§ **Задание**
Ответьте на вопросы по отрывку о матери Макса, который приведен ниже.
(a) Вышла ли Е. О. В. снова замуж?
(b) Кто рассказывал о высоком всаднике?
(c) На чем, по словам старожила, ездил Максимилиан Александрович вместо верховой езды?

§ **Фрагмент текста**
# # # # #

Е. О. В. никогда больше не вышла замуж. Это не значит, что она никого не любила, это значит, что она очень любила Макса, больше любимого и больше себя тоже. Отняв у сына отца - дать ему вотчима, сына обратить в пасынка, собственного сына в чужого пасынка, да еще такого сына, без когтей и со стихами... Были наезды какого-то стройного высокого всадника, были совместные и, нужно думать, очень высокие верховые прогулки в горы. Был, очевидно, последний раз: "Да?" - "Нет!" - после которого высокий верховой навсегда исчез за поворотом. Это мне рассказывали феодосийские старожилы и даже называли имя какого-то иностранца 33. Увез бы в свою страну, была бы - кто знает - счастливой... но - Максимилиан Александрович того приезжего терпеть не мог, - это говорит старожил, от которого все это слышала, - всех любил, ко всем был приветлив, а с этим господином сразу не пошло. И господин этот его тоже не любил, даже презирал за то, что мужского в нем мало: и вина не пьет, и верхом не ездит, разве что на велосипеде... А к стихам этот господин был совсем равнодушен, он и по-русски неважно говорил, не то немец, не то чех. Красавец зато! Так и остались М. А. с мамашей, одни без немца, а зато в полном согласии и без всяких неприятностей.

# # # # #

§ **Приведенные данные**
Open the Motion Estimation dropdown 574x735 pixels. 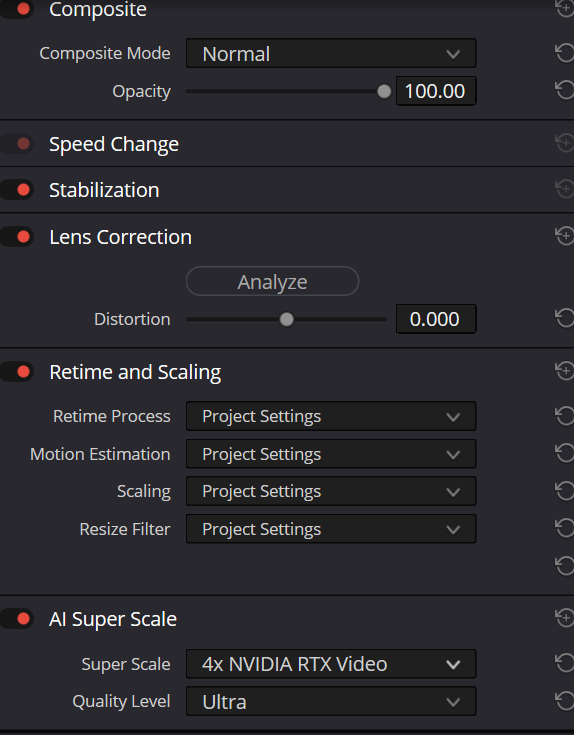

# # # # #

§ **Ответ**
(a) Нет, она больше никогда не вышла замуж.
(b) Об этом рассказывали феодосийские старожилы.
(c) Он ездил на велосипеде.